Slalom is a single-player game in which the player races downhill in a series of slalom races. There are 24 downhill runs total that are evenly spread across three mountains: Snowy Hill, Steep Peak, and Mount Nasty. Before the game starts, players get to choose which mountain they wish to race down; Snowy Hill is for beginners, Steep Peak is for intermediate players, and Mount Nasty is for experts. The goal for each run is to race downhill to the finish line within the time allowed. Each run has a series of obstacles that players must avoid, such as trees, snowmen, sledders, and other skiers; hitting any of these obstacles will cause the racer to tumble and possibly fall, losing time. Each run also requires players to navigate through flags in order to maintain their speed. If players ski on the correct side of the flag as its arrow indicates, the racer will continue to ski at its current speed, but if they ski on the wrong side of the flag opposite of what the arrow indicates, the racer will snowplow and slow down, and hitting the flag will cause the racer to tumble and lose time.
Also located on the runs are moguls (bumps) that, when hit, causes the racer to go airborne and then slow down slightly when landing. While airborne, players can perform freestyle tricks and earn bonus points; however, if the player fails to properly perform a trick, the racer may tumble and fall, losing time.

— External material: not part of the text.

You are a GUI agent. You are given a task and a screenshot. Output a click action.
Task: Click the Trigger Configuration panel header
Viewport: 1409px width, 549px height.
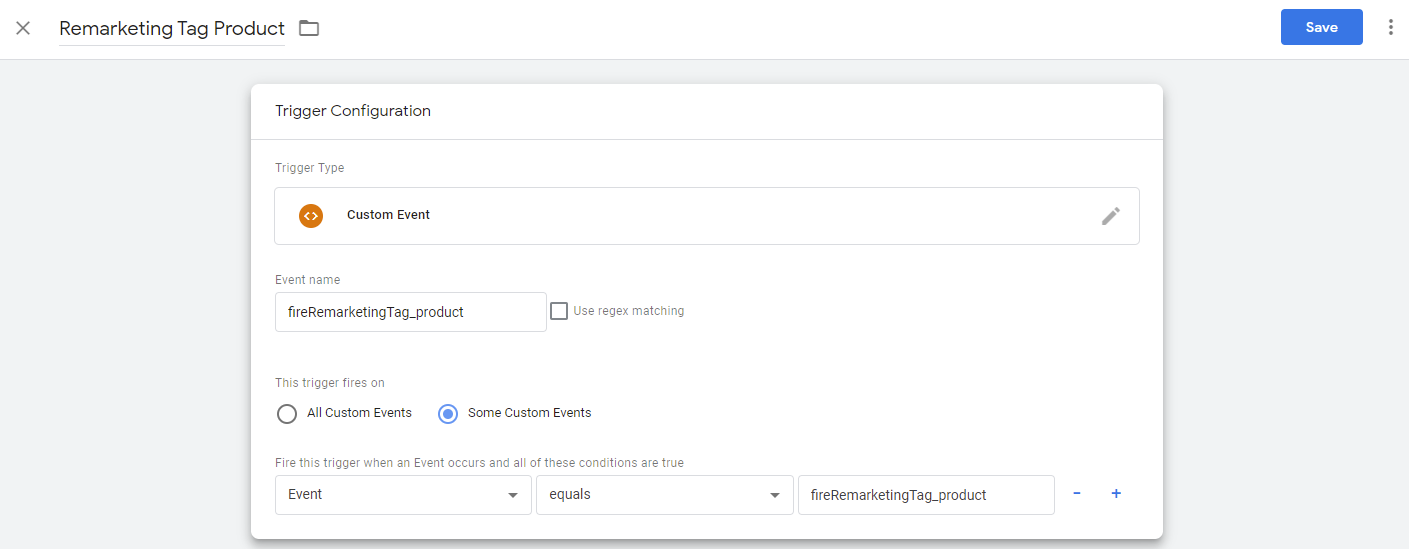tap(353, 111)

At the end of each run, points are calculated based on the amount of time remaining on the run and any points scored from completing freestyle tricks. In qualifying runs, points earned transition to additional seconds of skiing while competing in solo runs. Each of the 24 runs have saveable high scores that disappear when the system is turned off.
Development and reception
Slalom was developed by UK-based video game company Rare by Tim and Chris Stamper. It was originally released in 1986 in the arcades as part of the Nintendo Vs. System and was titled Vs. Slalom. The arcade version featured an upright cabinet, a joystick, one jump button, monoural sound, and standard raster graphics. The game was released by Nintendo in North America in August 1987 and in Europe on October 15, 1987. This was not only Rare's first title released for the NES as well as any video game console, but it was also Rare's very first video game developed.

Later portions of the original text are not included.